▶ **TEXT FOR ANALYSIS**:
- - - - -

J.C. Lambert dropped off his wife and pupil, hammer thrower DeAnna Price, on Sept. 28 at Khalifa International Stadium in Doha and sent her off with a message.

Go get ‘em. It only takes 76 meters to medal.

Price completed their pre-competition routine like she always does. She grabbed the sides of Lambert’s head and crashed craniums.

“We do not give good-luck kisses,” Price said. “We give good-luck head-butts.

“We don’t want to be mushy. We want to stay in a competitive mindset.”

Hours later, Price was in tears and on her knees in the throwing circle, seconds after the world championships final ended.

Price didn’t just become the first U.S. female hammer thrower to ever finish in the top five of an Olympics or worlds. She won gold.

Price recently relived that night in a watchback with NBC Sports track and field commentator Leigh Diffey -- from the head-butt to Sharpie reminders on the inside of her left arm to the weight off her shoulders once it was all over, knowing that five months earlier she considered retirement.

“Why it meant so much is I didn’t even know if I was going to be able to throw,” she said.

In high school, Price was a .500-plus hitter in softball, the program home-run record holder and could have swung a bat rather than a hammer in college.

- - - - -

▶ **ENTRIES SHOWN**:
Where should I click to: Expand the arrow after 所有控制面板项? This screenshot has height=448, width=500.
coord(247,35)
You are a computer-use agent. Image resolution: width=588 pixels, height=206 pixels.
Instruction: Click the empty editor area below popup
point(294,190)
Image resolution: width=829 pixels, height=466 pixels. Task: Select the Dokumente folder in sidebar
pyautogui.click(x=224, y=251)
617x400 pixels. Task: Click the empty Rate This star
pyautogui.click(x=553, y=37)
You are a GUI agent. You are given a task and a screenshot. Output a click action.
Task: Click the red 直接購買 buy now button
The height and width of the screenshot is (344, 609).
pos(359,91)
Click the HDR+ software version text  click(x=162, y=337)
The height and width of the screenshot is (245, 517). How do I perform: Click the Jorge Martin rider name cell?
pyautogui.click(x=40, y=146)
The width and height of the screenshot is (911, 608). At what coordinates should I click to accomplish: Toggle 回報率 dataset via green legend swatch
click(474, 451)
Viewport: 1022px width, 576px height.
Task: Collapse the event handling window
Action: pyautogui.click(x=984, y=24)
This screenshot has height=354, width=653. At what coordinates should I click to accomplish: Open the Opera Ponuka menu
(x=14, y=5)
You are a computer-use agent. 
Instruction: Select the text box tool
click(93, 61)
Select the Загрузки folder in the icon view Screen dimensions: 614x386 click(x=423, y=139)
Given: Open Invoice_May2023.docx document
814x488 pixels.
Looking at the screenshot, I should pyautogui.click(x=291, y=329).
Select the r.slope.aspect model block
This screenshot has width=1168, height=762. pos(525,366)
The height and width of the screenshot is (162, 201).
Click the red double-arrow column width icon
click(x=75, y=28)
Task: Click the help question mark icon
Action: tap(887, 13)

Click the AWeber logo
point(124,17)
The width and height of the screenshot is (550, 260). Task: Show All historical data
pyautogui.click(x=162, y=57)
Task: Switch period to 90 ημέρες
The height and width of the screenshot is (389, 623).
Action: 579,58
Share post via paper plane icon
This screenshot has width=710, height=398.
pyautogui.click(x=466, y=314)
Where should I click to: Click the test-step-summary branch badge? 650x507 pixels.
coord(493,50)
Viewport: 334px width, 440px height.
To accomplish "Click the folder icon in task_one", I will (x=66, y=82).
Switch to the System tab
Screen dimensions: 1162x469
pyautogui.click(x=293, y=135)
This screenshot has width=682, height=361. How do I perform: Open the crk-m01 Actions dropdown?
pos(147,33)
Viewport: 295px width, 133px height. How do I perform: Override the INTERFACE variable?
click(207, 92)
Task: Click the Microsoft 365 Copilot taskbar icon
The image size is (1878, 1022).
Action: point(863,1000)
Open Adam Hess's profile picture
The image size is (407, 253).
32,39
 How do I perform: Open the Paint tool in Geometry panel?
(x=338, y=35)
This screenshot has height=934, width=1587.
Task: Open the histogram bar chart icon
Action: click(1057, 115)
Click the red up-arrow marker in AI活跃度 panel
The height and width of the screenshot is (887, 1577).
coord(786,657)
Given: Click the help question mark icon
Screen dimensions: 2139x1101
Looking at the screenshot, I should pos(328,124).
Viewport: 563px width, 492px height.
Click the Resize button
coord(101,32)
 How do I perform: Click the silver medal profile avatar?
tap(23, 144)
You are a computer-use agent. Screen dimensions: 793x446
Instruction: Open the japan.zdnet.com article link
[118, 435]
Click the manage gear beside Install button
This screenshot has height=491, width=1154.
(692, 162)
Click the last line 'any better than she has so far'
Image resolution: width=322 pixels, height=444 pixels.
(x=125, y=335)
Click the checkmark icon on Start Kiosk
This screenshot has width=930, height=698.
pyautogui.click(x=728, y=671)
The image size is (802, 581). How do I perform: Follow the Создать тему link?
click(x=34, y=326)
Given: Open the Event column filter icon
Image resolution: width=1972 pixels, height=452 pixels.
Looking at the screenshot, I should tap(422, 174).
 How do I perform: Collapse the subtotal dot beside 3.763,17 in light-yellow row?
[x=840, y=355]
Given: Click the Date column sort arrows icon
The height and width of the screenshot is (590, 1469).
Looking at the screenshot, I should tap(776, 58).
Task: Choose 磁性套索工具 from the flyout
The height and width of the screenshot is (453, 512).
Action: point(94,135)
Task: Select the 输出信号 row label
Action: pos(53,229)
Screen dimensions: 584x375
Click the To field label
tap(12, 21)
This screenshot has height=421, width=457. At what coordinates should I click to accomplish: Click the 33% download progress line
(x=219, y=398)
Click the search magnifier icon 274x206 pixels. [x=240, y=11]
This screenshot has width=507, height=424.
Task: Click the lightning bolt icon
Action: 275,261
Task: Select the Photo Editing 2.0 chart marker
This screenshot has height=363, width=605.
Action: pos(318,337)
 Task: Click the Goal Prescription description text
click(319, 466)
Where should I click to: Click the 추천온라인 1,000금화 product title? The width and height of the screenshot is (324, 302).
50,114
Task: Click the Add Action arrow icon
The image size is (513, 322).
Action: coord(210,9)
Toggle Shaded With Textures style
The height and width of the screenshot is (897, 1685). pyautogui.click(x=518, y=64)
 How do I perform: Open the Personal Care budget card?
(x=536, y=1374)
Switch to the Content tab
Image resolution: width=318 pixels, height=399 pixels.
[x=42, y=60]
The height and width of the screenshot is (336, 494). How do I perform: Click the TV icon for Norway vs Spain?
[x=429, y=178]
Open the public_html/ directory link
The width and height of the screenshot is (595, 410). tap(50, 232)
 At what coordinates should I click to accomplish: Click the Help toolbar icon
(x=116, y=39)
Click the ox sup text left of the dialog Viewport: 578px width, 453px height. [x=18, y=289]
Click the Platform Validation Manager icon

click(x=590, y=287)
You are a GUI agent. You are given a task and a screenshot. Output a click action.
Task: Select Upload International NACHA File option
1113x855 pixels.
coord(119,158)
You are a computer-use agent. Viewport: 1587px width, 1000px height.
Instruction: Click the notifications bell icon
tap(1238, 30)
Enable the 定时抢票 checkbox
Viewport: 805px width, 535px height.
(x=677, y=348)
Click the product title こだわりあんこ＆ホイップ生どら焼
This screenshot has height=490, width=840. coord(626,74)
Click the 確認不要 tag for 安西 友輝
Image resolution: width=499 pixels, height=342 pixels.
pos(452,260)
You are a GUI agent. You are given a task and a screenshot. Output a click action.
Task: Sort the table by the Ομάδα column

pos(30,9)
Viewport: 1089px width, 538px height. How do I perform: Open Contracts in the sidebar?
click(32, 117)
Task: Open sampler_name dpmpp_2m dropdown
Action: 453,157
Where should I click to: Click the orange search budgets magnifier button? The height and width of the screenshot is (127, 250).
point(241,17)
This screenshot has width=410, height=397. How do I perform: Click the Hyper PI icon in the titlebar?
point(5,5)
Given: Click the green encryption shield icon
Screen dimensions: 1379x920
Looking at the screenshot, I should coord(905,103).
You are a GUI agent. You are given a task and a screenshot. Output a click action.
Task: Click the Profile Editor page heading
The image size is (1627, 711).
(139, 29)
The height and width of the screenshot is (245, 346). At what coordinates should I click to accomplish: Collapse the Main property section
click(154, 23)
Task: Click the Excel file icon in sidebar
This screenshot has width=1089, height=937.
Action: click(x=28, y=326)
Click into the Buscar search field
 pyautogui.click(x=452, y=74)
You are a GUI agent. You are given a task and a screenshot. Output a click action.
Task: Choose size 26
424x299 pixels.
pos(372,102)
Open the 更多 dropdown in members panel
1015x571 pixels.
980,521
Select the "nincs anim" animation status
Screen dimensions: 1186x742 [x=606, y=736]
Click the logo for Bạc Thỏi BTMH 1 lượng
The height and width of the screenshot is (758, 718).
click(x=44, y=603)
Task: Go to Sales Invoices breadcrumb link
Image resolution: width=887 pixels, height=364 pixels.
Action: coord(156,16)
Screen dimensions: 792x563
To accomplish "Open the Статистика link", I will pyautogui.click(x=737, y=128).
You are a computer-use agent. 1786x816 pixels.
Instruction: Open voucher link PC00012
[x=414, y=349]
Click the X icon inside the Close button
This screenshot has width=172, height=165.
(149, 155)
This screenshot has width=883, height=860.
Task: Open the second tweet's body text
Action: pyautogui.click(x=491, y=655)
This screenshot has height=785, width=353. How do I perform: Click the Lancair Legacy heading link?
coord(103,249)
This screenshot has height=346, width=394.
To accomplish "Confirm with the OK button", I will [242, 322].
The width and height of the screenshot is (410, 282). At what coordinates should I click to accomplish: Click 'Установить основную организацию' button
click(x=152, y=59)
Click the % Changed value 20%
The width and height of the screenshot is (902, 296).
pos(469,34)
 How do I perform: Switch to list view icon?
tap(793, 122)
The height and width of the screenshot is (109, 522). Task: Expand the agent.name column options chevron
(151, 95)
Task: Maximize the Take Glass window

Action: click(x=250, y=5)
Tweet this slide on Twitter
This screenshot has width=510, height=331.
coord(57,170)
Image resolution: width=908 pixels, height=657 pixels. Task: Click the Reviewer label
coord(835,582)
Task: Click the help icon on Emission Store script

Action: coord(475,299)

- - - - -

▶ **EXERCISE REQUIREMENTS**: In the text about DeAnna Price, what distance did J.C. Lambert tell her it would take to medal?

▶ **SOLUTION TO THE EXERCISE**: 76 meters